- _THE REQUEST_: Reproduce the material below word for word, every line of it.

— Start of INPUT RECORDS —

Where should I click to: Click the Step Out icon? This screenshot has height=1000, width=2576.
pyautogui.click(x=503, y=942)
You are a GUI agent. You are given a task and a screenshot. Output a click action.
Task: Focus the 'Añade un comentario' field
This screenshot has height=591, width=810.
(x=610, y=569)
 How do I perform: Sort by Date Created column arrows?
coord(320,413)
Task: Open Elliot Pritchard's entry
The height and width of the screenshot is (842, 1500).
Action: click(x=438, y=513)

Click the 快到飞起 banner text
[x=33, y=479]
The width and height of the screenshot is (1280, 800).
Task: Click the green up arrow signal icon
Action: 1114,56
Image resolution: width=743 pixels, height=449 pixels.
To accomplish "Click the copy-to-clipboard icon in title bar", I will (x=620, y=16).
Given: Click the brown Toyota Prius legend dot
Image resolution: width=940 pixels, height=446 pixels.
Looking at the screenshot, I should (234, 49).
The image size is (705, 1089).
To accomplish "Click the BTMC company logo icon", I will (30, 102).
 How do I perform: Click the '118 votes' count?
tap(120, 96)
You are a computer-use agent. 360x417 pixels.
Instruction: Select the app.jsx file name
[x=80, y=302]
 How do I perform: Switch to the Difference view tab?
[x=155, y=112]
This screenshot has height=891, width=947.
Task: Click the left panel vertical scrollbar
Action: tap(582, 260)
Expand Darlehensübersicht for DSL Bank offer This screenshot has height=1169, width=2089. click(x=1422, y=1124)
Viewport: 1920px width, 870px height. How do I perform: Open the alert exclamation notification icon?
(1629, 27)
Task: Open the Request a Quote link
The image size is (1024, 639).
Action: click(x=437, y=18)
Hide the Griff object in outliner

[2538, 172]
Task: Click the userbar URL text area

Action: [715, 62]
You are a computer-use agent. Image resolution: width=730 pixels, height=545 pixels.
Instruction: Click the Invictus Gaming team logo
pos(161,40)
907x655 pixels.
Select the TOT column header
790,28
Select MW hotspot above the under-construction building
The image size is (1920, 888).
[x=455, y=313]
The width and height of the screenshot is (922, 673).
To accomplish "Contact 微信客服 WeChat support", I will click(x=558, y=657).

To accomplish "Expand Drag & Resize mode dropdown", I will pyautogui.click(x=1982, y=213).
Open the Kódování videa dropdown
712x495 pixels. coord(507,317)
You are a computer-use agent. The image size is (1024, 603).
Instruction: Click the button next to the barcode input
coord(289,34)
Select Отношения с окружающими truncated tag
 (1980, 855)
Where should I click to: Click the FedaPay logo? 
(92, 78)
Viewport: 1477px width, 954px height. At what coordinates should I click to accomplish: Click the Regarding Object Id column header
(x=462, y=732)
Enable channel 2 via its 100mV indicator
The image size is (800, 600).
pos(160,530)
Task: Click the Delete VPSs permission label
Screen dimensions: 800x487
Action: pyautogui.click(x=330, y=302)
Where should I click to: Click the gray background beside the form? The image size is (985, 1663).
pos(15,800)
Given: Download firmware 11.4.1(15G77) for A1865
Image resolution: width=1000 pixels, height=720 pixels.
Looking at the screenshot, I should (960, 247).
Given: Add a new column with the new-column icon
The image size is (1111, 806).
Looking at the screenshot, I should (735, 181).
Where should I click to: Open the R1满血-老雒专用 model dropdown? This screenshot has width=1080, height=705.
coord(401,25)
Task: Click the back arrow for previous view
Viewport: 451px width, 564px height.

— End of INPUT RECORDS —

- _RESULT FOR THIS EXERCISE_:
Where should I click to: Click the Step Out icon? This screenshot has height=1000, width=2576.
pyautogui.click(x=503, y=942)
You are a GUI agent. You are given a task and a screenshot. Output a click action.
Task: Focus the 'Añade un comentario' field
This screenshot has height=591, width=810.
(x=610, y=569)
 How do I perform: Sort by Date Created column arrows?
coord(320,413)
Task: Open Elliot Pritchard's entry
The height and width of the screenshot is (842, 1500).
Action: click(x=438, y=513)

Click the 快到飞起 banner text
[x=33, y=479]
The width and height of the screenshot is (1280, 800).
Task: Click the green up arrow signal icon
Action: 1114,56
Image resolution: width=743 pixels, height=449 pixels.
To accomplish "Click the copy-to-clipboard icon in title bar", I will (x=620, y=16).
Given: Click the brown Toyota Prius legend dot
Image resolution: width=940 pixels, height=446 pixels.
Looking at the screenshot, I should (234, 49).
The image size is (705, 1089).
To accomplish "Click the BTMC company logo icon", I will (30, 102).
 How do I perform: Click the '118 votes' count?
tap(120, 96)
You are a computer-use agent. 360x417 pixels.
Instruction: Select the app.jsx file name
[x=80, y=302]
 How do I perform: Switch to the Difference view tab?
[x=155, y=112]
This screenshot has height=891, width=947.
Task: Click the left panel vertical scrollbar
Action: tap(582, 260)
Expand Darlehensübersicht for DSL Bank offer This screenshot has height=1169, width=2089. click(x=1422, y=1124)
Viewport: 1920px width, 870px height. How do I perform: Open the alert exclamation notification icon?
(1629, 27)
Task: Open the Request a Quote link
The image size is (1024, 639).
Action: click(x=437, y=18)
Hide the Griff object in outliner

[2538, 172]
Task: Click the userbar URL text area

Action: [715, 62]
You are a computer-use agent. Image resolution: width=730 pixels, height=545 pixels.
Instruction: Click the Invictus Gaming team logo
pos(161,40)
907x655 pixels.
Select the TOT column header
790,28
Select MW hotspot above the under-construction building
The image size is (1920, 888).
[x=455, y=313]
The width and height of the screenshot is (922, 673).
To accomplish "Contact 微信客服 WeChat support", I will click(x=558, y=657).

To accomplish "Expand Drag & Resize mode dropdown", I will pyautogui.click(x=1982, y=213).
Open the Kódování videa dropdown
712x495 pixels. coord(507,317)
You are a computer-use agent. The image size is (1024, 603).
Instruction: Click the button next to the barcode input
coord(289,34)
Select Отношения с окружающими truncated tag
 (1980, 855)
Where should I click to: Click the FedaPay logo? 
(92, 78)
Viewport: 1477px width, 954px height. At what coordinates should I click to accomplish: Click the Regarding Object Id column header
(x=462, y=732)
Enable channel 2 via its 100mV indicator
The image size is (800, 600).
pos(160,530)
Task: Click the Delete VPSs permission label
Screen dimensions: 800x487
Action: pyautogui.click(x=330, y=302)
Where should I click to: Click the gray background beside the form? The image size is (985, 1663).
pos(15,800)
Given: Download firmware 11.4.1(15G77) for A1865
Image resolution: width=1000 pixels, height=720 pixels.
Looking at the screenshot, I should (960, 247).
Given: Add a new column with the new-column icon
The image size is (1111, 806).
Looking at the screenshot, I should (735, 181).
Where should I click to: Open the R1满血-老雒专用 model dropdown? This screenshot has width=1080, height=705.
coord(401,25)
Task: Click the back arrow for previous view
Viewport: 451px width, 564px height.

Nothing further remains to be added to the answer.